Но добило Джихё то, что родители якобы уехали в командировку.
Причём оба и сразу. И ни единой весточки. На звонки не отвечают, голосовую почту не прослушивают.
И всё это сразу после их первого и последнего посещения больницы в качестве её морального сопровождения в их выходной.

Она была в панике.
Металась потерянной ланью между больницей, пустым домом, и в ожидании возвращения брата, который обещал явиться в ближайшие пару дней, извела себя до частых обмороков и недоедания от нервов.

Изнеможденный организм отказывался справляться подобающим образом, и когда Чан наконец-то смог улицезреть её, он был в ужасе. В совершенно опоясывающем и мешающим нормально думать и реагировать.

На его младшей сестре не было привычной для той улыбки, что даже в спокойном выражении лица угадывалась на нежных девичьих розовых устах.

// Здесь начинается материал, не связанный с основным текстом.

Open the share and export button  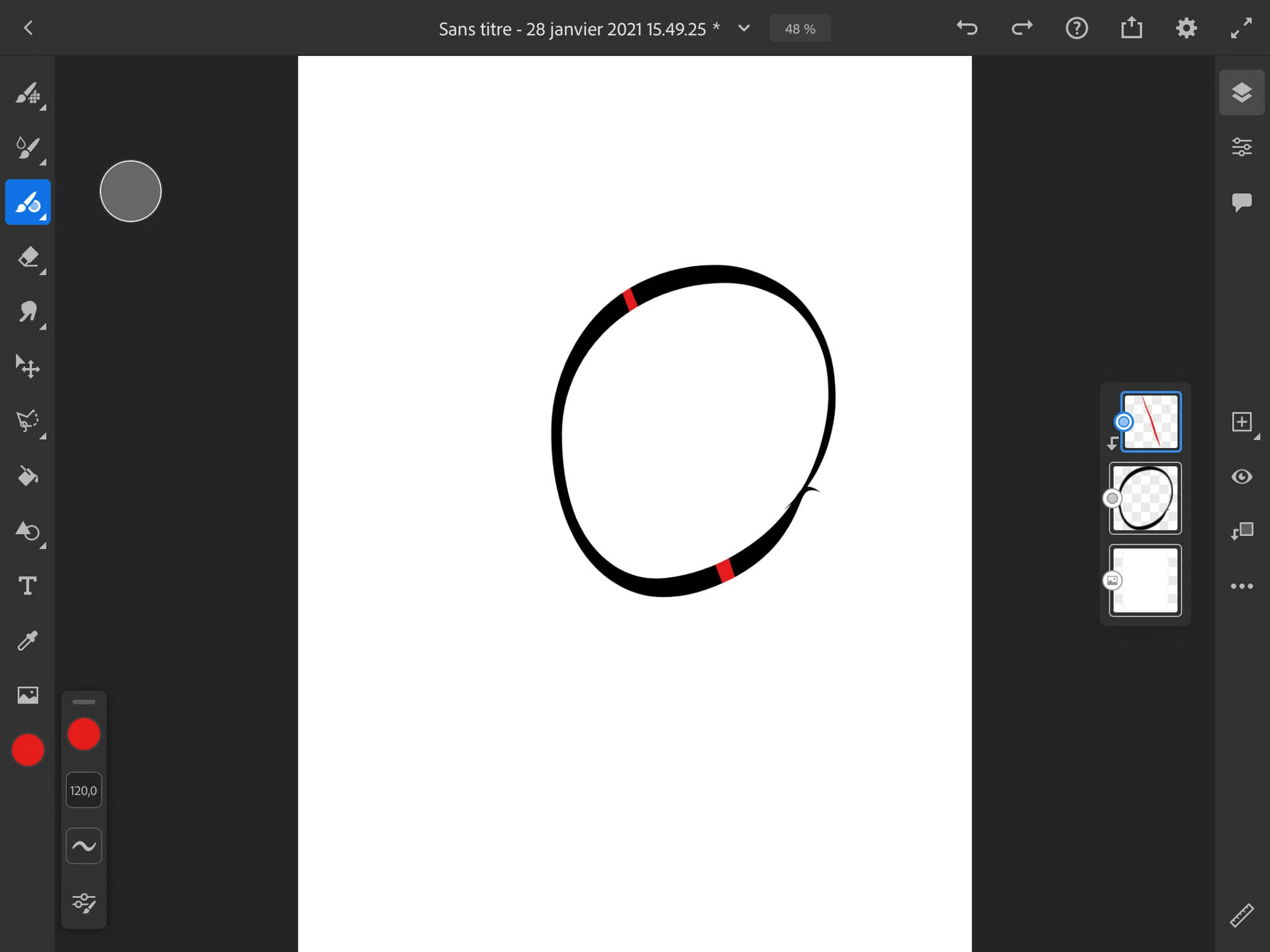point(1131,28)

В глазах не горел живой огонёк, который когда-то дарил ему причину не сдаваться, находясь вдали от дома и ведя борьбу за свою мечту не только с суровой столицей другой страны, но и даже с самыми родными – собственными родителями. А то и дело дрожащее тело притирилось к нему так сильно и отчаянно, словно хотело влезть под саму кожу, оставшись в его тепле на пожизненный срок. Напитаться его верой и надеждой, и позволить уже передохнуть загнанному в угол отвратительной реальности вопящему криками о помощи сознанию.

Кристофер был поражён, как некогда хорошая и в какой-то мере замечательная жизнь их семьи превратилась в дешёвую театральную постановку бюджетного фильма ужасов.
И как найти из него выход и вернуть все на свои места, он к сожалению не знал.

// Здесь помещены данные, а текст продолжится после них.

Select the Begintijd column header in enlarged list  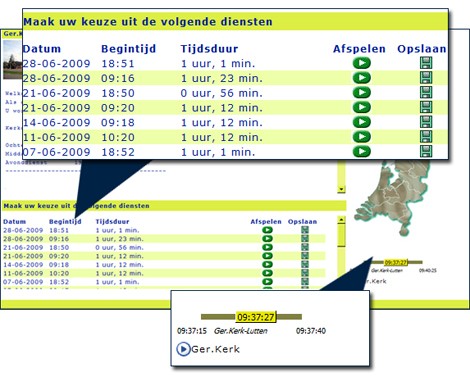coord(128,49)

Только и оставалась ему, что искать зацепки о неожиданно пропавших родителях, навещать чахнущую и в прямом смысле погибающую подругу, поддерживать всеми правдами и неправдами жизнедеятельность, почти что существование, младшей из близнецов, и пытаться вернуть былой блеск его.

Блеск внутренного огня карих глаз, за которые он бы не раздумываясь умер. И которые так резко и печально погасли под натиском всех обстоятельств, что жестоко давили, без попытки сделать последний вдох топили, и на части крошили их души.

Её глаза безвозвратно погасли в тот момент.
Прямо как его когда-то в прошлом.
И ни сказки, ни музыка не были в силах этого исправить.

Огонь затушило лавиной тоски.»

______________________________________
Авторская сноска:
В данном случае, речь про больницы и опыты над людьми идёт с точки зрения генной инженерии.

Генетическая инжене́рия (или генная инженерия) - совокупность приёмов, методов и технологий получения рекомбинантных РНК и ДНК, выделения генов из организма (клеток), осуществления манипуляций с генами, введения их в другие организмы и выращивания искусственных организмов после удаления выбранных генов из ДНК[1]. Генетическая инженерия не является наукой в широком смысле, но является инструментом биотехнологии, используя методы таких биологических наук, как молекулярная и клеточная биология, генетика, микробиология, вирусология.
Подробнее можно узнать: https://ru.m.wikipedia.org/wiki/Генетическая_инженерия

И вот ещё:
- Пока абсолютная безопасность вмешательств в геном не доказана и не определены четкие правовые рамки таких вмешательств, эксперименты в этой области абсолютно запрещены с точки зрения биоэтики и общечеловеческих ценностей.